Using EE12, and prior to using it.

    1. First fit EE12 unit into a safe housing.
    2. Be aware, not to exceed the tube tester anode current or heater current. Tubes tubes like 5687 draw a lot of heater current. You just need to calculate it. The total Anode current draw is easy, you can just read that from the tester itself. There is no need to go to high Anode current. Even so, at lower Anode current burn in works out better.
    3. Set up the tester for anode voltage of maximum 275V, Grid from 0 to -30V. The heater voltage is taken from the tube data table. For owners of the Russian L3-3, we supply a dedicated 6V and a 12V test card, as pdf file by email
    4. When using EE12 for the first time, testing the tubes initially with a normal tube tester is a good idea. So you do not run into unexpected situations. The EE12 board will detect faulty tubes also, but you need some experience with that. A gassy tube will light up the white LEDs, or will not behave like the others, and will catch your attention quickly, when changing the grid voltage from cut-off to normal. At severe overload, most of the time the thermo fuses will respond, or otherwise the melt fuse at the PCB bottem. Read here about the fusing.
    5. Set the anode voltage to minimum, and the grid voltage to the most negative value the tester can do.
    6. Check heater voltage with the EE12 board and the tubes glowing.
    7. Slowly increase the anode voltage to the desired voltage, but do not go higher than 275V. If from a whole series of tubes, just one or two LEDS light up now, you need to stop, and remove these tubes, which are probably faulty.
    8. When desired anode voltage is achieved, all LEDS are off. Now adjust the grid voltage, making it less negative, and have the LEDs burn as needed. Small differences are normal, but basically all tubes should respond the same. If one tube responds much different to changes of Ug, this probably indicates a defect.
    9. If the white (grid current) LEDs are burning, remove the tubes one by one, to find the trouble maker. Also the external tube tester, should indicate this grid current. The grid current circuit of EE12 has a threshold, which is calibrated. So when the LEDs burn, this tube is definitely defective.
    10. A low current burn in, has better results as a high current burn in.

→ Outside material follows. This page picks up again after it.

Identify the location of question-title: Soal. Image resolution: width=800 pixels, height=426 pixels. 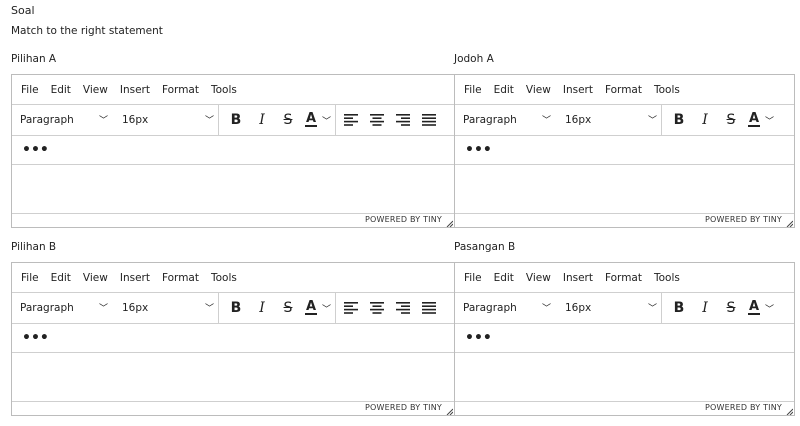
(23, 10). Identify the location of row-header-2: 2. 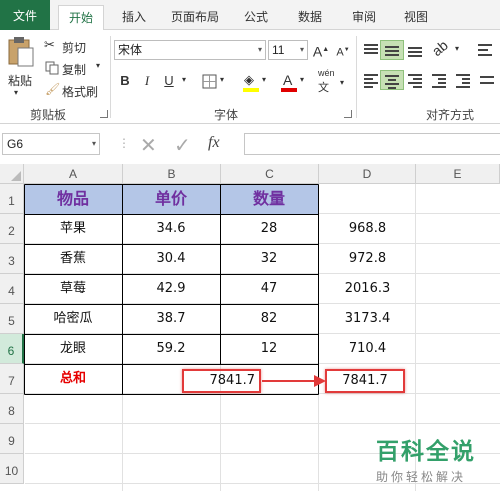
(12, 229).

Construct a connection cable for your own tube tester, to the EE12 board

    1. At the EE12 Board, connect K to L. Supply the Positive end of the heater voltage to L. If the heater voltage of the tester is AC, it can be connected either way.
    2. Connect Ua of EE12 to the Anode voltage of the tester.
    3. Connect Uc of EE12 to the Grid voltage of the tester.
    4. Connect GND of EE12 to Electrical circuit ground of the tester.
    5. RG is connected with a 10k resistor to GND. This will make the red (12.6V) LED burn if the heater voltage is "on", regardless if the voltage is or AC or DC.
    6. If the red Heater LED is not burning with a DC heated tester, reverse the filament connections of the connection cable. With AC this doesn't matter, and the LED burns always. Only thing to be aware of, the red LED has '12V' written on it, but when using an external power supply, of course this is not 12V, but any voltage the external power supply delivers. By changing the 10k resistor, the brightness of the LED can be changed. The value must be above 2k2.